Dans un arrêt du 22 mars 2023 (cour de cassation 1ère chambre civile 22 mars 2023 n° 21-16044), elle affirme que « la clause qui prévoit la résiliation de plein droit du contrat de prêt après une mise en demeure de régler une ou plusieurs échéances impayées sans préavis d’une durée raisonnable crée un déséquilibre significatif entre les droits et obligations des parties au détriment du consommateur ainsi exposé à une aggravation soudaine des conditions de remboursement ».
Dans le cas soumis à la cour suprême, la clause de déchéance du terme incluse dans un contrat de prêt immobilier indiquait prendre effet huit jours après la mise en demeure adressée à l’emprunteur et restée infructueuse.
Pour la cour de cassation, un préavis de huit jours ne peut pas être considéré comme étant d’une durée raisonnable, en tout cas pour un crédit immobilier.
Une dernière question posée à la CJUE portait sur la dispense conventionnelle de mise en demeure pour la mise en œuvre de la déchéance du terme et sur son caractère abusif.

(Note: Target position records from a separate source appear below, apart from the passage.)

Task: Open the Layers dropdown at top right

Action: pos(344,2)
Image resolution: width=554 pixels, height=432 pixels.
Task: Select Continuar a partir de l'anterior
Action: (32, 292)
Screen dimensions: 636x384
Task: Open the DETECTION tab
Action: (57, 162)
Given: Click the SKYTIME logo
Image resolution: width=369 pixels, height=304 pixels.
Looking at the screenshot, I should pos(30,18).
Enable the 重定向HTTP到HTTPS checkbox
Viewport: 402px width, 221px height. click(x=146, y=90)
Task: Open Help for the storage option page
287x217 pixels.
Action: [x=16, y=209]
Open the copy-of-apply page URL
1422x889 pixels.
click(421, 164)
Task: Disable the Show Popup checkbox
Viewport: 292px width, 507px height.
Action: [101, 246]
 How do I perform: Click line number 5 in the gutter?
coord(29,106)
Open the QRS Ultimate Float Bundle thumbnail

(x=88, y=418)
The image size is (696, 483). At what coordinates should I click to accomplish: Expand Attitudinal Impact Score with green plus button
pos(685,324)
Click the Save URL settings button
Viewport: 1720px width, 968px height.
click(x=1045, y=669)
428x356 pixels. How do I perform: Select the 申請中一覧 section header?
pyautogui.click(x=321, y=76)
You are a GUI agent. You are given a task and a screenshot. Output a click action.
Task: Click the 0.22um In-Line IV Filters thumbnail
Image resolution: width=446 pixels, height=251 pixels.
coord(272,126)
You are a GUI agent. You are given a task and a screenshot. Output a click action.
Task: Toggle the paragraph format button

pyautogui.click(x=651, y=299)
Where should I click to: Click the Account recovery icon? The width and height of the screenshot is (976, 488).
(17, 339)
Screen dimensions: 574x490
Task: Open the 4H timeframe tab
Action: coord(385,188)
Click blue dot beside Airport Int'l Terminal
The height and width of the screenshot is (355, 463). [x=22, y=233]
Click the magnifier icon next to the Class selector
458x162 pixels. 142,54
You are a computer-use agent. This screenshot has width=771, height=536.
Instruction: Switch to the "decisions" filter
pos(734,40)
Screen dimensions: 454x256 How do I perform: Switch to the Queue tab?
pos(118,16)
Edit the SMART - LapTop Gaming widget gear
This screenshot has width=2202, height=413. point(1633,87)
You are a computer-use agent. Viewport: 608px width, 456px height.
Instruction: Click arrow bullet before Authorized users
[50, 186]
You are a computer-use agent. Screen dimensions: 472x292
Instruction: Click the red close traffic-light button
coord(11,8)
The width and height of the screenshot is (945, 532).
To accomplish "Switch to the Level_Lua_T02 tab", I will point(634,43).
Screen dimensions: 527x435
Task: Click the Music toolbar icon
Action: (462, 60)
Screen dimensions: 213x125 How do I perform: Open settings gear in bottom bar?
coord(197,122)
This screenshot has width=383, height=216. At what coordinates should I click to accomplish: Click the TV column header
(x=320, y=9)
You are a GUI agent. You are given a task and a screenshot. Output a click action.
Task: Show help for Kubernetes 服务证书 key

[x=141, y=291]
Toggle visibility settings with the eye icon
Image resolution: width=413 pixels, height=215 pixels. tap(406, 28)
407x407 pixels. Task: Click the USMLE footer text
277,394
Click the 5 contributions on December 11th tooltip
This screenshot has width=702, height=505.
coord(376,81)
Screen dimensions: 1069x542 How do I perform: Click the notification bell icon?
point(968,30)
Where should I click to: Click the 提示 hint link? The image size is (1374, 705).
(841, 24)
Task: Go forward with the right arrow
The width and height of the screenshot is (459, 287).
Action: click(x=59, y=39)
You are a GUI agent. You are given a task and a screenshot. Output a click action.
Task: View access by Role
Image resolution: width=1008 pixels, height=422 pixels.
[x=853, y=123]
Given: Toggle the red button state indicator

La Cour répond que les dispositions de la directive de 1993 relative aux clauses abusives « s’opposent à ce que les parties à un contrat de prêt y insèrent une clause qui prévoit, de manière expresse et non équivoque, que la déchéance du terme de ce contrat peut être prononcée de plein droit en cas de retard de paiement d’une échéance dépassant un certain délai, dans la mesure où cette clause n’a pas fait l’objet d’une négociation individuelle et crée au détriment du consommateur un déséquilibre significatif entre les droits et les obligations des parties découlant du contrat ».
Enfin, concernant les questions de la dispense de mise en demeure préalable et celle du préavis d’une durée raisonnable, la cour de cassation a eu à apprécier dans un arrêt récent (cour de cassation 1ère chambre civile 22 mars 2023 n° 21-16476) la validité d’une clause insérée dans un contrat de prêt et libellée comme suit : « Si bon semble à la banque, toutes les sommes restant dues au titre du prêt en principal, majorées des intérêts échus et non payés, deviennent immédiatement exigibles, sans sommation ni mise en demeure préalables et malgré toutes offres et consignations ultérieures, en cas : - de non-paiement d’une échéance à la bonne date………….. ».
Cette clause a été déclarée abusive au motif qu’elle combine une dispense de mise en demeure préalable et une absence totale de préavis et crée en conséquence un déséquilibre significatif entre les droits et obligations des parties au contrat.